Exercise requirements »
Recast the rows below as a JSON list of strings, with one string per line and blank lines omitted.

Stored records »
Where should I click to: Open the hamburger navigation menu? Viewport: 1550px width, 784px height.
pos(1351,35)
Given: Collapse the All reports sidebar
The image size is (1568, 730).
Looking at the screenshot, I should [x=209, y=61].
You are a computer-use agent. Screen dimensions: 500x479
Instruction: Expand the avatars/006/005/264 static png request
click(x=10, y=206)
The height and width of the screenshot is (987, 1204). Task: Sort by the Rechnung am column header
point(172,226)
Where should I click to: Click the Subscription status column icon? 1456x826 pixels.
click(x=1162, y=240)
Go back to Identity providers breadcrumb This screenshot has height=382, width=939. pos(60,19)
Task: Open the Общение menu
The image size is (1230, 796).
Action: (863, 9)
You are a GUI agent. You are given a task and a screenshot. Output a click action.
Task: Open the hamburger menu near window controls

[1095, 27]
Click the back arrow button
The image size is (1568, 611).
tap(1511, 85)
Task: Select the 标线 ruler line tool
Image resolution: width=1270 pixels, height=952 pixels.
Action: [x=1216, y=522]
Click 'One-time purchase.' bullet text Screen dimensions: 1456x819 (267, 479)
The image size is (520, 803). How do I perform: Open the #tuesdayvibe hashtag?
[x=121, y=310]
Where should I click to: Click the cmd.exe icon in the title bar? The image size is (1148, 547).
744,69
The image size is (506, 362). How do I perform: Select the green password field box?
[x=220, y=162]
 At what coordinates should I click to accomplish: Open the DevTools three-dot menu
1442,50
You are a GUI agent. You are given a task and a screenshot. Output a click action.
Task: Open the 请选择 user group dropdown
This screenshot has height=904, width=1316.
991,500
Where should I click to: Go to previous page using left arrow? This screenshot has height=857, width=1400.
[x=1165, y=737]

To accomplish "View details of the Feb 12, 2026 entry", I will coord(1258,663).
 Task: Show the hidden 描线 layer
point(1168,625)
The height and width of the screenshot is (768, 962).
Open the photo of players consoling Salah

Exercise output »
[
  "Where should I click to: Open the hamburger navigation menu? Viewport: 1550px width, 784px height.",
  "pos(1351,35)",
  "Given: Collapse the All reports sidebar",
  "The image size is (1568, 730).",
  "Looking at the screenshot, I should [x=209, y=61].",
  "You are a computer-use agent. Screen dimensions: 500x479",
  "Instruction: Expand the avatars/006/005/264 static png request",
  "click(x=10, y=206)",
  "The height and width of the screenshot is (987, 1204). Task: Sort by the Rechnung am column header",
  "point(172,226)",
  "Where should I click to: Click the Subscription status column icon? 1456x826 pixels.",
  "click(x=1162, y=240)",
  "Go back to Identity providers breadcrumb This screenshot has height=382, width=939. pos(60,19)",
  "Task: Open the Общение menu",
  "The image size is (1230, 796).",
  "Action: (863, 9)",
  "You are a GUI agent. You are given a task and a screenshot. Output a click action.",
  "Task: Open the hamburger menu near window controls",
  "[1095, 27]",
  "Click the back arrow button",
  "The image size is (1568, 611).",
  "tap(1511, 85)",
  "Task: Select the 标线 ruler line tool",
  "Image resolution: width=1270 pixels, height=952 pixels.",
  "Action: [x=1216, y=522]",
  "Click 'One-time purchase.' bullet text Screen dimensions: 1456x819 (267, 479)",
  "The image size is (520, 803). How do I perform: Open the #tuesdayvibe hashtag?",
  "[x=121, y=310]",
  "Where should I click to: Click the cmd.exe icon in the title bar? The image size is (1148, 547).",
  "744,69",
  "The image size is (506, 362). How do I perform: Select the green password field box?",
  "[x=220, y=162]",
  " At what coordinates should I click to accomplish: Open the DevTools three-dot menu",
  "1442,50",
  "You are a GUI agent. You are given a task and a screenshot. Output a click action.",
  "Task: Open the 请选择 user group dropdown",
  "This screenshot has height=904, width=1316.",
  "991,500",
  "Where should I click to: Go to previous page using left arrow? This screenshot has height=857, width=1400.",
  "[x=1165, y=737]",
  "To accomplish \"View details of the Feb 12, 2026 entry\", I will coord(1258,663).",
  " Task: Show the hidden 描线 layer",
  "point(1168,625)",
  "The height and width of the screenshot is (768, 962).",
  "Open the photo of players consoling Salah"
]